Western blotting was performed according to standard methods. Cell lysates were extracted using NP-40 lysis buffer (50 mM Tris-HCl, pH 7.4, 150 mM NaCl, 1% NP-40, 0.5% NaDC, 0.1% SDS), and protein concentrations in the cell lysates were measured using the BCA Protein Assay kit (Thermo Scientific). Equal amounts of proteins were separated by sodium dodecyl sulfate-polyacrylamide gel electrophoresis and then transferred to nitrocellulose membranes. After incubation with PBS with 0.2% Tween 20 (PBST) containing 5% skimmed milk powder (SMP) for 1 h, the membranes were incubated overnight at 4 °C with primary antibodies diluted at 1:500–1:5000 in PBST containing 5% SMP. After washing five times with PBST, the membranes were incubated with secondary antibodies diluted at 1:10,000 in PBST containing 5% SMP at room temperature for 1 h.
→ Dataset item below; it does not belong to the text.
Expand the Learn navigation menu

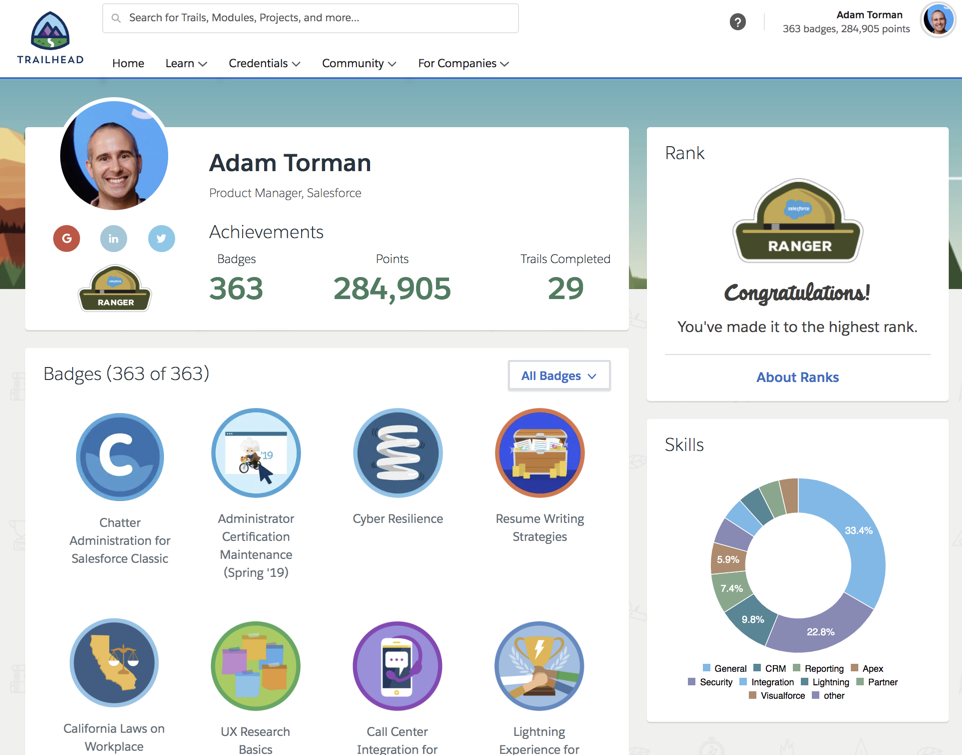click(x=186, y=63)
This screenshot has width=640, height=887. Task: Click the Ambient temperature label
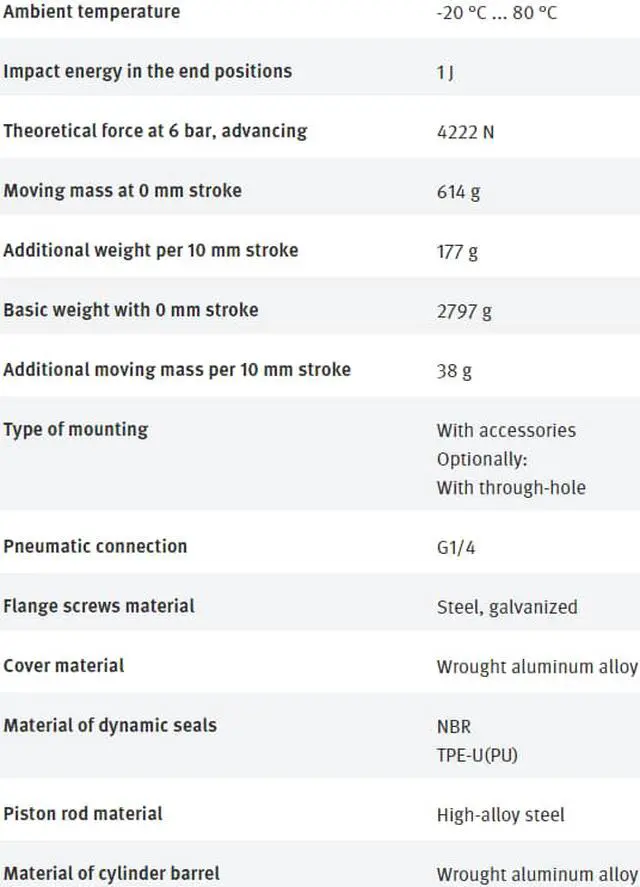click(x=91, y=12)
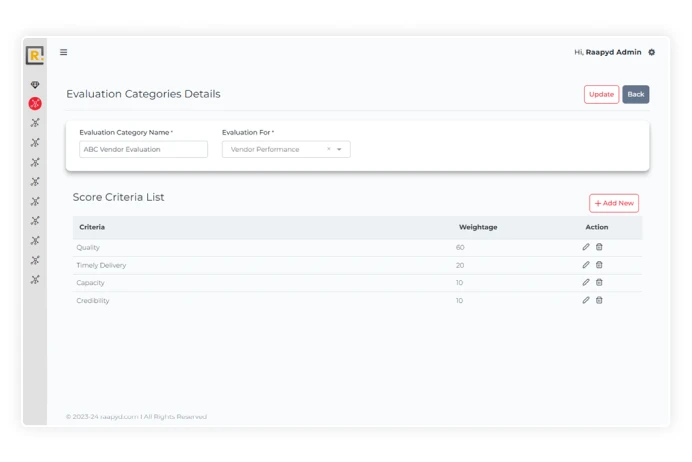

After washing five times again with PBST, the bound antibodies were visualized using ECL chemiluminescence (Thermo Scientific) on X-ray films (Carestream Health, Shanghai, China). Actin was used as a loading control. Antibodies against GABPB1 (1:1000), PRDX5 (1:1000), actin (1:5000), eIF4A (1:1000), Flag (1:2000) and horseradish peroxidase-conjugated secondary antibodies were purchased from ProteinTech (Chicago, IL, USA). Antibodies against caspase-3 (1:1000) and LC3 I/II (1:1000) were purchased from Cell Signaling Technology (Danvers, MA, USA).